Activation of retarder systems can be set up based on the needs of the operating system. "The drivers and the companies have a choice with how they want the system set up," says Gawlik. "The majority of the units that go out in the refuse market are with foot control, which is as soon as the driver hits the brake, the retarder is activated in four different stages with 25% for each stage. It is activated off of an air-pressure switch and it's activated at 3, 5, 7, and 10 pounds of air in the braking lines. That's the most popular option in the refuse market. However, there are other options such as off-throttle control. A few refuse companies choose that option where approximately 25% or 50% of the power is activated as soon as the accelerator is released, with the additional stages being activated off the brake pedal. As soon as you let off the accelerator, boom, you've got 50% of the retarder working immediately."

Future Systems

Currently, all braking systems must meet or exceed the National Highway Traffic Safety Administration's (NHTSA) requirements to be able to bring a Class 8 vehicle to a stop in 355 feet from 60 miles per hour.
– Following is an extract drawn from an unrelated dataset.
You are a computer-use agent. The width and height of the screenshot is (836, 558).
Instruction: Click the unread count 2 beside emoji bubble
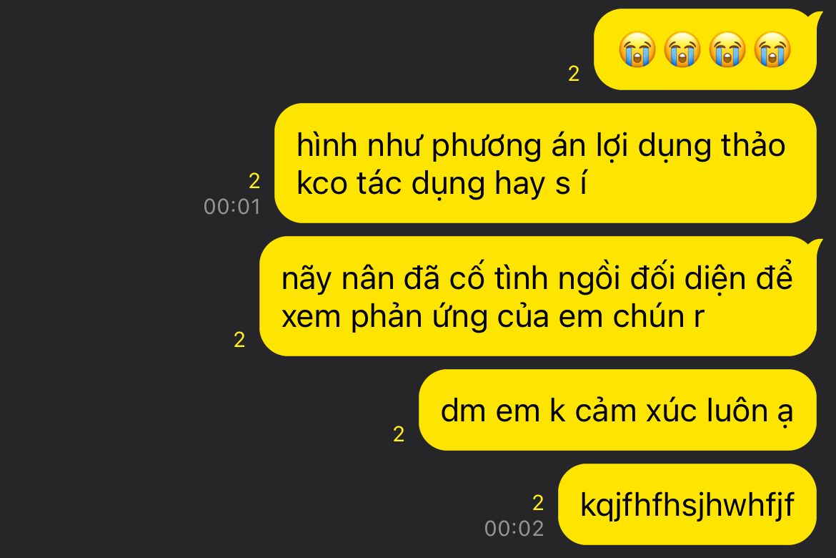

The NHTSA currently has a nine-step program to reduce the fatalities involved with heavy-duty vehicles by 50% by the year 2010. "In one of the major efforts, they are planning a reduction in that stopping-distance requirement from that current 355 down to 248 feet," Bailey says. "Drum brakes may be able to get to that level, but that's where this effectiveness factor really comes into play when you start putting much larger drum brakes on front axles. Disc brakes can handle that. We've got information that shows the stopping distance on a typical tractor with disc brakes all the way around down to 185- to 215-foot stopping distances."

Since activation of braking systems may cause stability and handling issues, especially in severe weather or panic applications, future systems will incorporate such features as stability controls and more advanced automated braking systems. "The advanced systems that we're talking about are actually those which you would find more prevalent in a full electronic braking system, which is fairly commonplace in Europe," says Eberling. "However, due to the absence of shorter stopping distance [requirements] and the cost involved in having a fully electronic brake system with the pneumatic redundancy required by law, what we've actually done is incorporate the advanced features of an all-electronic brake system into the current anti-lock brake system platform. We think our system is to the point, with these advanced concepts of roll stability and enhanced electronic stability, that there is no real value in a full-electronic brake system."

Lynn Merrill is director of public services for the City of San Bernardino, CA.